- Born: 25 November 1900 Bromsgrove, England
- Died: 31 May 1945 (aged 44) Rotterdam, Netherlands
- Buried: The Hague (Westduin) General Cemetery
- Allegiance: United Kingdom
- Branch: Royal Naval Volunteer Reserve
- Service years: 1939–1945
- Rank: Lieutenant commander
- Unit: HMS President HMS Vernon
- Conflicts: Second World War
- Awards: George Cross Member of the Order of the British Empire

= George Goodman (Royal Navy officer) =

Recipient of the George Cross

Lieutenant Commander George Herbert Goodman, (25 November 1900 – 31 May 1945) of the Royal Navy Volunteer Reserve was awarded the George Cross for the "great gallantry and undaunted devotion to duty" he showed on 15 January 1942 in defusing an Italian circling torpedo.

==Naval career==
Goodman was attached to HMS Vernon, HMS President and HMS Nile (Alexandria) and rendered many unexploded devices safe during the war in Britain and North Africa.

===George Cross===
Goodman was the first person to defuse the Italian self-destructing torpedo which had beached itself east of Alexandria. He was assisted in this action by Petty Officer William Filer and painter Archibald John Russell, both of whom received the George Medal.

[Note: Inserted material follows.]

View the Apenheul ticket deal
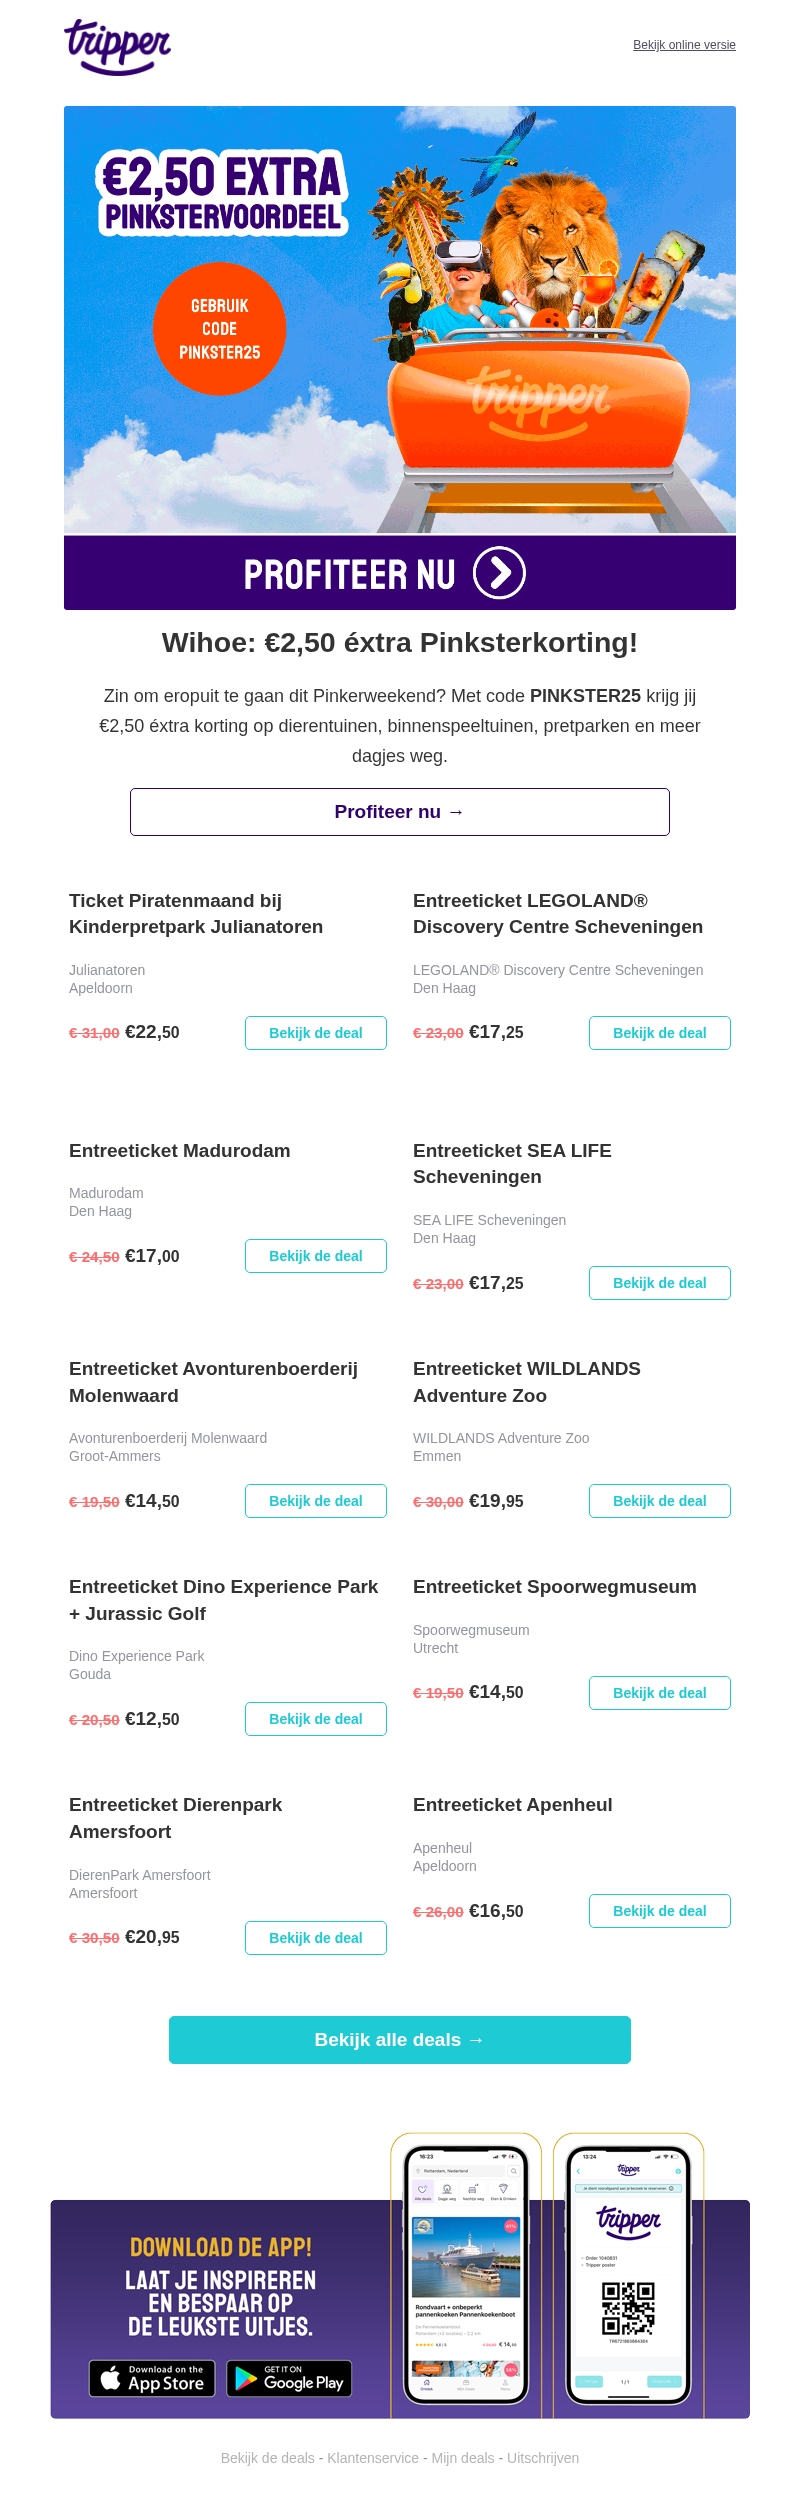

Notice of Goodman's George Cross appeared in the London Gazette on 15 September 1942, reading:

The King has been graciously pleased to approve the award of the George Cross for great gallantry and undaunted devotion to duty to:

Temporary Lieutenant George Herbert Goodman, M.B.E., R.N.V.R.

==Death==
Goodman died when a booby-trap exploded in a house in Rotterdam, on 31 May 1945.